While most of the individuals in the Zoonomia studies are anonymous, Balto was chosen in part because of his fame and the fact that his genetic blueprint could be compared with his taxidermied remains, which have been kept for 90 years at the Cleveland Museum of Natural History.

“People already know him, and we’re able now to connect him to his genome,” said Katherine L. Moon, one of the authors of the Balto paper and a postdoctoral researcher at the University of California at Santa Cruz.

Balto’s genetic blueprint is especially interesting because he lived before widespread, human-imposed breeding practices that have set strict physical standards for canines on the show circuit.

Sled dogs were bred not to achieve a specific appearance but to be fast and strong. Scientists discovered that Balto was genetically diverse, with few traces of the kind of inbreeding found in today’s pedigreed dogs. Inbreeding can allow rare mutations, including some that cause health problems, to take root in specific breeds.

Balto’s DNA reflected his status as an intermediate canine, neither fully domesticated like today’s pets, nor wild like coyotes and wolves. Domesticated dogs are genetically suited to digest the starch found in many commercial pet foods. Wild dogs are meat eaters with far less ability to digest starch. Balto’s starch-digesting ability fell in between the two groups.

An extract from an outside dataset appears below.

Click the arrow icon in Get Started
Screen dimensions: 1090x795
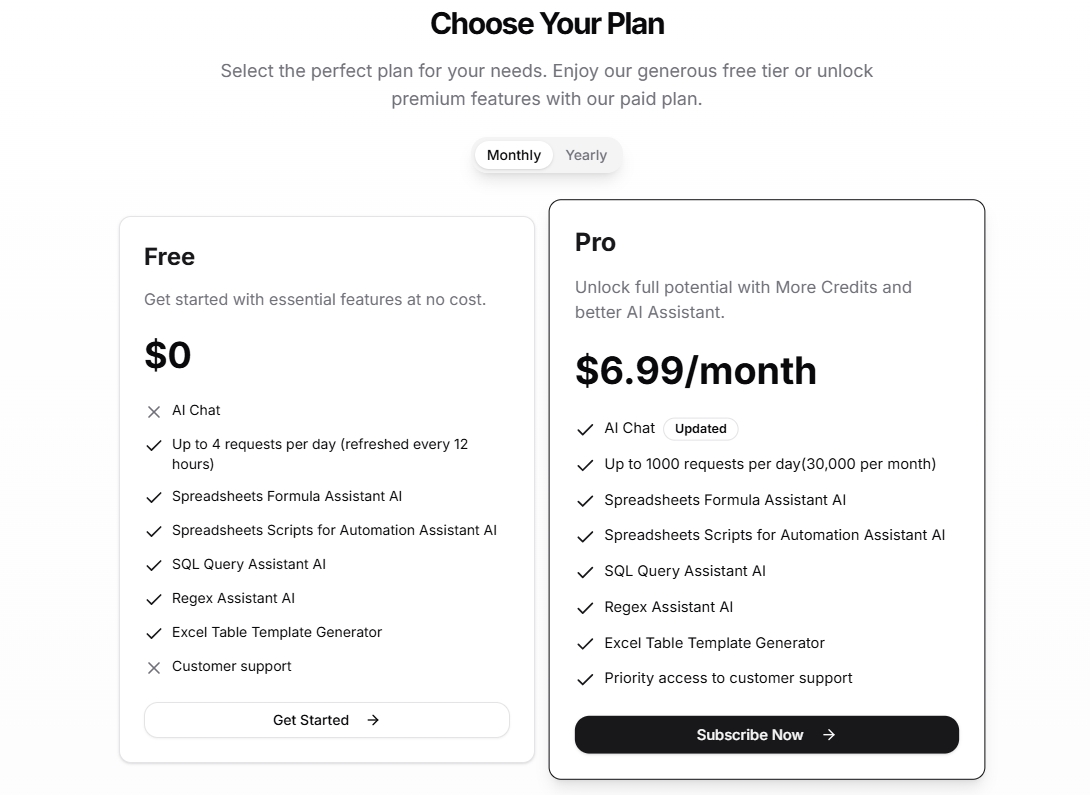(x=373, y=720)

The new paper helps separate sled dog myth from reality.

Born in Nome in 1919, Balto was considered by his owner, Leonhard Seppala, to be a second-string sled dog. Rather than using him for breeding, Seppala had Balto neutered.

However, history records that it was Balto who led the sled on the day it arrived in Nome. More than 150 dogs had helped make the journey from Nenana, but after musher Gunnar Kaasen delivered the diphtheria medicine, he is said to have hugged Balto and declared, “Damn fine dog.”

Balto and some of his teammates toured the United States for two years, only to end up on display in a dime museum in Los Angeles. A businessman from Cleveland saw the dogs and agreed to buy them, provided that he could raise the $1,500 purchase price (equivalent to roughly $30,000 today). Factory workers, schoolchildren and others helped raise the money to bring the dogs to Cleveland.

Now, decades later, the sequencing of Balto’s genome has laid to rest an old rumor that he was actually a wolf.

“He was not a wolf,” Moon said. “He was just a good boy.”